Neoliberalization of Social Housing in Turkey: The Case of Kayaşehir
This study focuses on the neoliberalizing transformation of social housing in Turkey in the 2000s. The subject of urban transformation has been extensively studied in the Turkish case from the lens of neoliberalism/neoliberalization, albeit without a specific focus on social housing. In turn, the transformation of social housing in the AKP era has been studied from the perspective of welfare regime transformation. This study contributes to the literature by offering an account on the transformation of social housing in Turkey through the lens of neoliberalization.

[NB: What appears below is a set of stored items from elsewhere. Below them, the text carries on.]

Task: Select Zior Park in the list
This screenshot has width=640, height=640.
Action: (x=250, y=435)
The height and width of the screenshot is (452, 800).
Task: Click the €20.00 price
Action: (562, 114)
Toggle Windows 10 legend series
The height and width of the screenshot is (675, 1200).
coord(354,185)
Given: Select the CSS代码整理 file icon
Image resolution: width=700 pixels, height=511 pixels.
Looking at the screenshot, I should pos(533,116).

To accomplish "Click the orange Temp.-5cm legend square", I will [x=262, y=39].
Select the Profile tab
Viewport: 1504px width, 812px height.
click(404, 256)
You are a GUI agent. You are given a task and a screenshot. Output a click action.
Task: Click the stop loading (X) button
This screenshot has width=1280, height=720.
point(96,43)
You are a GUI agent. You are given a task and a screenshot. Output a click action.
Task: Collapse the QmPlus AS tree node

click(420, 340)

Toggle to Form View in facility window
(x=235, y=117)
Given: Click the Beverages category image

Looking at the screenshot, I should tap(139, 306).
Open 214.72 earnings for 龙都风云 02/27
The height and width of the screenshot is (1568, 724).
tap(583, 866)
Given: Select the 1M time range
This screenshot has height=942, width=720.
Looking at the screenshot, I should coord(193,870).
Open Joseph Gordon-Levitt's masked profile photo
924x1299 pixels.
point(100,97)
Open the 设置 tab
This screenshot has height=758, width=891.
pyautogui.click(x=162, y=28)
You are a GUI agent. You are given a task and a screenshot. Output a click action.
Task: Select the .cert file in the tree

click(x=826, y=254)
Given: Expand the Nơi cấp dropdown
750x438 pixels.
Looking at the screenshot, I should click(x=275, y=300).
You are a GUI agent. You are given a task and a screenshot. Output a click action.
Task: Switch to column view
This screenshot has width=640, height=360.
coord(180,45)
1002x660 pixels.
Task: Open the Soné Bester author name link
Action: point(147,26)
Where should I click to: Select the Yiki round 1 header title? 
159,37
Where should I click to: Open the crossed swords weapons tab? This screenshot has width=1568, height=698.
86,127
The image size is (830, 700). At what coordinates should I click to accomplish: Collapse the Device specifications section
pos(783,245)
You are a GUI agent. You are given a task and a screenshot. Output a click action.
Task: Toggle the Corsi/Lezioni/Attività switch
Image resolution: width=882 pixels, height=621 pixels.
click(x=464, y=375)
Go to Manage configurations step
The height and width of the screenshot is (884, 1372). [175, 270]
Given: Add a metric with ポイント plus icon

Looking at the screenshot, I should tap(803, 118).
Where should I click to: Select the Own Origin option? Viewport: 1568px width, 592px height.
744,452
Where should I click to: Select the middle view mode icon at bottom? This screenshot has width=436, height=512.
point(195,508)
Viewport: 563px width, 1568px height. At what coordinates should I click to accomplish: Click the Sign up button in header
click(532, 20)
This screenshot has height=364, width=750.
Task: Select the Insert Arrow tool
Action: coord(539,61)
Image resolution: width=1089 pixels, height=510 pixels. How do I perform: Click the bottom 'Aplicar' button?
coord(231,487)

This study initially argues that the gecekondus (informal settlements in Turkey) and the housing cooperatives, which have been historically widespread forms of housing provision in Turkey, can be interpreted as forms of social housing. Then, it explains how, in the AKP era, gecekondus and housing cooperatives have declined as forms of social housing provision and instead, social housing provision by a central state institution, the Mass Housing Administration, was established. In explaining these transformations, this study utilizes the concept of “actually existing neoliberalism”, which describes neoliberalization as a process containing both commodifying aspects and context specific factors depending on locality and temporality. Analyzing the transformation of social housing in the AKP era, this study identifies three “features” of neoliberalization of social housing in Turkey, namely commodification, redistribution and increased capacities of the state. Finally, this study traces these three features of the neoliberalization of social housing in Turkey in the biggest mass housing site constructed in Istanbul, namely Kayaşehir, through collecting information on Kayaşehir from primary sources and interviewing the residents.
Earthquake, Class Reconstruction and Pro-housing Resistance. From Shack to Landmark, a Case Study in Sicily
Pier Paolo Zampieri
university of messina, Italy
This work will examine a process of residential resistance in the district of Maregrosso (Messina) and connect it to the complex rebuilding process of the city in the aftermath of the great earthquake of 1908. The temporal coincidence of the earthquake, the very first national emergency, with the highest point of the modern urban science has produced in Messina an uncritically modernist isotopic urban model which has not included the poor social class within the historic part of the city. A whole social segment of inhabitants has been projected in an endless residential emergency along with a spatial emargination. The area of Maregrosso has undergone the phenomenon of the first post-earthquake shack building becoming a transition zone and still being ubanistically prisoner of such emergential impriting. Such a landscape has given birth to the story of the concrete modeller Giovanni Cammarata who has turned his unauthorised shack into an odd urban park halfway between a cathedral and a dialectical Disney park. This is iconographically connected to the traditional Sicilian heritage and the surrounding landscape. Leaving out this “total work” from the mere artistic interpretations (Outsider art), I will make a proposal of interpretation connected to the social history of the city as a cultural response to a modernist spatial model.